Ice Cube calls it “reality rap”; everyone else settles for the simplistic and misleading gangsta tag. In any case, N.W.A (Niggaz With Attitude) came straight out of South Central Los Angeles (aka Compton) with an unpoliticized expression of urban alienation, autobiographical rage and action-movie fantasies. By feeding a vast audience of disaffected young people a profoundly negative glamorization of brutal street life, N.W.A — the rap Mayflower that carried Ice Cube, Dr. Dre, the late Eazy-E, MC Ren and others from a loose agglomeration of neighborhood pals to enormous and influential solo stardom (and, in Cube’s case, deep into the heart of mainstream American pop culture via Hollywood) — managed to put their city and their sound on the international map, sell loads of powerful records, provoke governmental concern and raise disturbing issues about the context and import of rhymes that describe violence, misogyny and sociopathic behavior.
The widely unknown N.W.A. and the Posse is a loose and funky warmup, a showcase for various permutations of the sprawling young crew (some of whom fell away when shit got serious) to rap about cars, girls, drugs and booze over Dre’s on-the-money Cali tracks. Although much of the record is strictly for fun (“Drink It Up” is a goofy party number sung to the tune of “Twist and Shout”; “Fat Girl” tells a dumb story about an overzealous, overweight woman), the autobiographical “Boyz-n-the Hood” (written by Ice Cube, rapped by Eazy-E) and Cube’s nonjudgmental “Dope Man” aptly demonstrate the group’s tougher side.

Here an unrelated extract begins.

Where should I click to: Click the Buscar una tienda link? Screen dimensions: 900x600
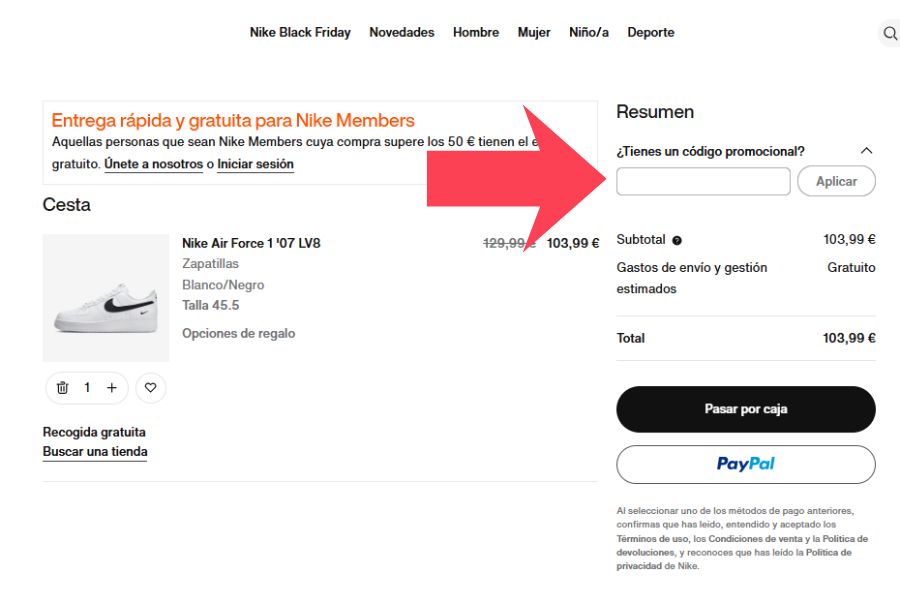(x=95, y=452)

Shifting into high gear, with Yella joining Dre behind the board, the group made the blistering and genre-defining Straight Outta Compton, a shocking and fearless roughneck explosion that demands respect and threatens violence at every turn. It begins with the forceful invocation of “Crazy motherfucker named Ice Cube / From the gang called Niggas With Attitude” and burns from there. “Do I look like a motherfucking role model?,” he asks in “Gangsta Gangsta”: “To a kid looking up to me life ain’t nothin’ but bitches and money,” he observes, but doesn’t take heed of such responsibilities. (Alongside a remix of the first album’s “Dopeman,” Cube’s nearly upstanding “Express Yourself” typifies the ambivalence that continues to describe his work.) The controversial “(Fuck) tha Police,” a mock trial of Los Angeles’ cops, promises armed resistance to unwarranted hassles, underscoring the point with the sound of gunshots. Whether this hyper-drama is meant to be taken seriously or not, the distinction — created by first-person delivery of realistic tales that shift without blinking from hustling women at parties to shooting people for fun — was obviously lost on some listeners, especially in the hair-trigger minds of official power.

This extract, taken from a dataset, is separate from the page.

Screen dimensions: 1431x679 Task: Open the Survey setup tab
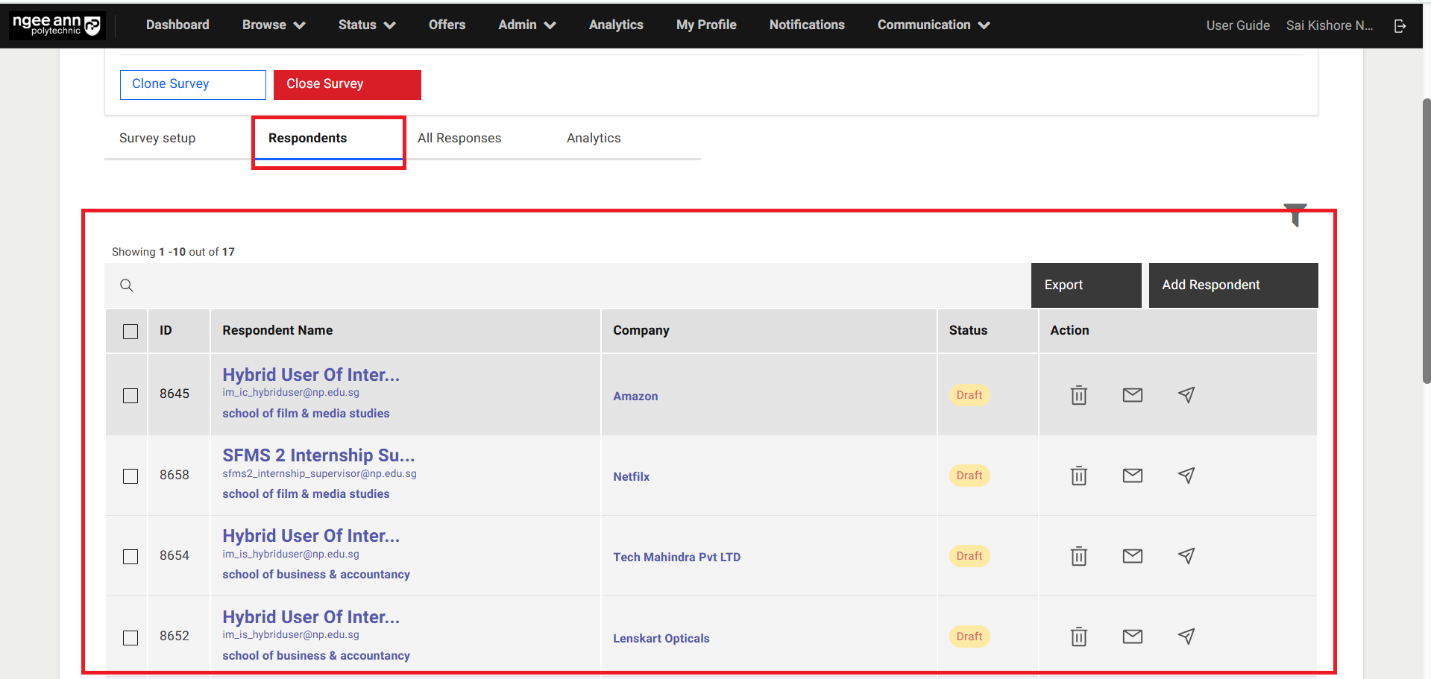pos(157,138)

Exploiting their notoriety as FBI-certified troublemakers, N.W.A — with Ice Cube gone, pretty much the preserve of Eazy, Dre and Yella — rap a high- tension action adventure on the title track of 100 Miles and Runnin’, which also includes “Sa Prize (Part 2),” a crudely theatrical continuation of “(Fuck) tha Police.” But any hope of a political consciousness taking hold is dashed by “Just Don’t Bite It,” a detailed discussion of fellatio.
“Why do I call myself a nigga ya ask me/Well it’s because motherfuckers wanna blast me…Back when I was young, getting a job was murder/Fuck flipping burgers, ‘cos I deserve a 9-to-5 I could be proud of” puts social analysis into the opening minutes of Efil4zaggin, the final salvo from the group that would soon collapse under the vindictive antagonism that arose between Dre and Eazy. Otherwise, the wretched album (which gives lots of songwriting credit to The D.O.C., who sat out the previous record and didn’t do much of note on Compton) slides back into the sleaze for an obnoxiously adolescent and ugly sex trip: “Findum, Fuckum & Flee” and “She Swallowed It” are merely typical of the album’s stupidity. Even worse but not unrelated, “To Kill a Hooker” is an appalling short story. For a crew that once stood for something (granted, it was never easy to know exactly what), this record is a sorry end.
With one memorably bad pun (“She’s Got a Big Posse,” a dating nightmare) the understated Brother Arab is a nonconfrontational album with a couple of positive doses of reality (“Let the Good Times Roll (Nickel Bag),” “It’s a Dope Thang”) amid the macho sex and party rhymes. While Arabian Prince has distinctive beats and a quiet authority to his voice, he isn’t an inventive enough rhymer, and his LP is easy to overlook.
The D.O.C., another member of the N.W.A family, released only one album before his rhyming career was derailed in a near-fatal car crash, but it’s a good one. Sharply produced (using live musicians as well as transistor beats) by Dr. Dre, No One Can Do It Better — with guest spots by the entire clan, from Eazy-E and Ice Cube to Michel’le — is a symphony of scratching and party funk that avoids politics to make a more general cultural statement.